Et la récolte des promesses s'est-elle envolée par la suite? À plusieurs reprises pendant l'émission, les animateurs mentionneront que le call center est saturé, et qu'il y a lieu de privilégier les moyens de participation électroniques. Le rush a-t-il été tel qu'il aurait permis de combler l'immense gap dans les dons enregistrés avant le dernier week-end? À ce stade, cette configuration ne peut qu'interpeller. Et la question doit rester ouverte. Et ce d'autant que l'émission en direct de cette année aura réussi à battre tous les records… alors que, en durée, le programme n'aura jamais été aussi court.
En 2020, l'émission n'a duré qu'un peu plus de trois heures (alors que les grilles annonçant le programme prévoyaient 3h30) (5).

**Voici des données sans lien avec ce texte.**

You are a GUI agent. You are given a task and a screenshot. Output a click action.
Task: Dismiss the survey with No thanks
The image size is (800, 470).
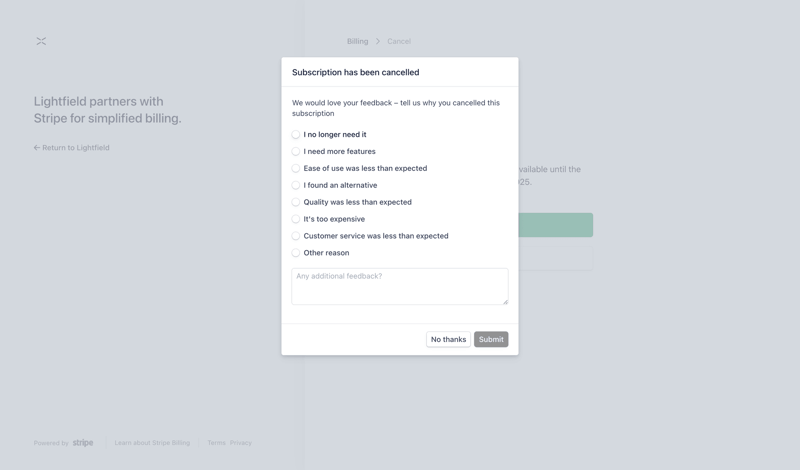pyautogui.click(x=448, y=340)
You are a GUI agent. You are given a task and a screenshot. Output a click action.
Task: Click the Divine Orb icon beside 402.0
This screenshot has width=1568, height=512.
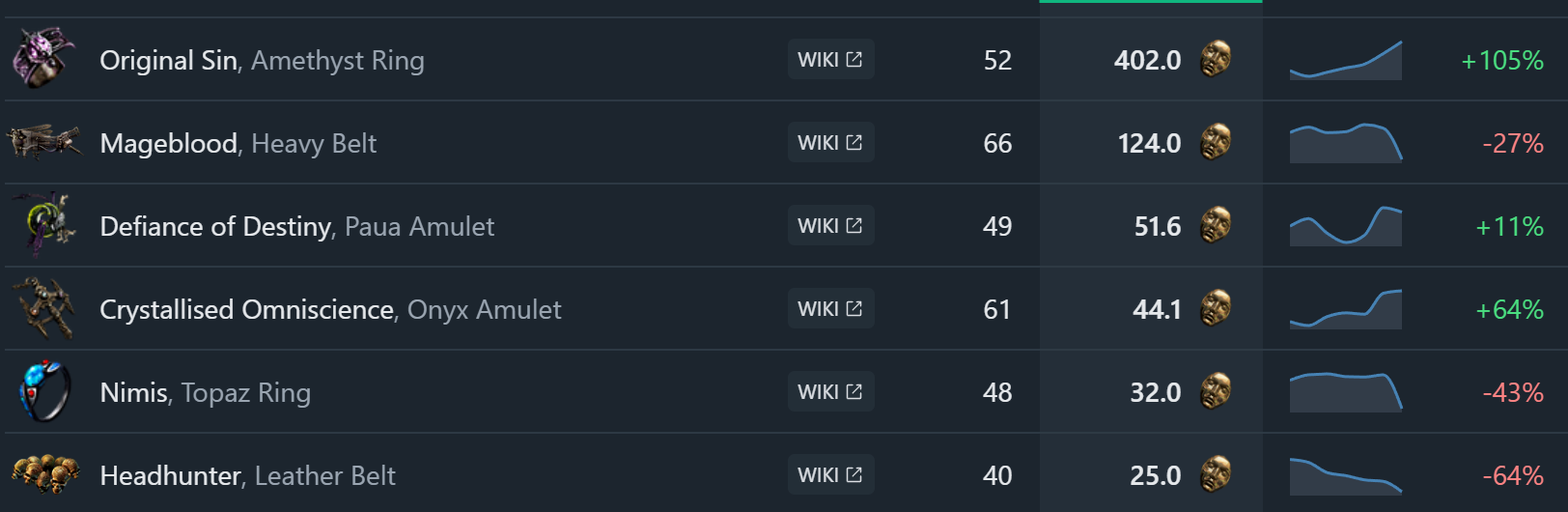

Il y a cinq ans, selon les horodatages CIM, celle-ci avait duré… près de quatre heures, soit un peu moins d'une heure de plus. 
Faire beaucoup mieux, en moins de temps, et alors que des secteurs habituels de recettes sont en baisse, est un véritable exploit!

Frédéric ANTOINE.


(1) Pour être de bon compte, il faut reconnaître que les pouvoirs publics adoptent exactement la même attitude vis-à-vis du FNRS lors du Télévie.
(2) On notera à ce propos l'erreur cocasse qui a un temps laissé croire que la ministre Morreale ne donnait que 150.000€, soit le même montant qu'en 2019. Un erratum a dû être apporté par la suite par l'animatrice afin de préciser que la somme offerte en 2020 était équivalente à celle de la Région bruxelloise.
(3) Les responsables de cette ASBL en dissolution étaient passés à l'antenne dans le Télévie, à qui ils avaient donné 25.000€. 
(4) En 2019, ce service-club avait donné 245.000€.
(5) En 2020, le Télévie a, lui aussi, été particulièrement court.